Location: Philadelphia, PA
1,335 posts, read 1,246,627 times
Reputation: 344
Leaving Philly off the list doesn't make sense... and not just to a biased Philly resident. Any reasonable amount of research will show that Philly should be in your list. Where it ranks, that's up to you but leaving it off the list makes no sense. I love BBQ but that's not the only reason Dallas was on the list, and it could have been Houston from what I'm reading. I wanted to include Texas, don;t make me regret it. Philly does Italian so well, you gotta give it a nod... and if cheap eats are a plus then how can the BYO capital of the USA be ignored?

Quote:
Originally Posted by Social Network View Post
One of my favorite cities but yes, there are only a handful of cities in the country that can give you an overall spectacular dining experience.

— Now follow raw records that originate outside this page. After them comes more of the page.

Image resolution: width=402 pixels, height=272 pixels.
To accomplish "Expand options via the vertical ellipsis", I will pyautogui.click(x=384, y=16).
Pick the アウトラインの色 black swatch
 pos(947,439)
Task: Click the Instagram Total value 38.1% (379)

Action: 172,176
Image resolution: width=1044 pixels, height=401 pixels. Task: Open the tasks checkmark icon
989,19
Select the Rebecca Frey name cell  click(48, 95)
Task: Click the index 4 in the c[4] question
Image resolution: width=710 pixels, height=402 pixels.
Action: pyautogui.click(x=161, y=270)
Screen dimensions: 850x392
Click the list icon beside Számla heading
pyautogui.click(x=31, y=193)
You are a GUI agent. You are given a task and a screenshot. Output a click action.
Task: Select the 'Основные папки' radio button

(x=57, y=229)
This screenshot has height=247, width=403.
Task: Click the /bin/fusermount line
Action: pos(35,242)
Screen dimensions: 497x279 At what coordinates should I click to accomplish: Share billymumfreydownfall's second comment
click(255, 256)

By dining I mean food across the board, all makes and models, all prices, and all atmospheres. Cities like New York, Chicago, San Francisco, Washington, Boston, Houston, Dallas, Los Angeles, Miami, and Atlanta excel on all fronts for variety of options and prices. Upscale choices straight to dirt cheap and tasty choices, thats what I'm talking about!

Unfortunately, that's one area that Austin has a ways to go, yes there is variety of options, but its very trashy to put in the best way I possibly can. BBQ, American, and Tex-Mex is still very good in Austin though. I would say those food choices are still very regional, not mainstream.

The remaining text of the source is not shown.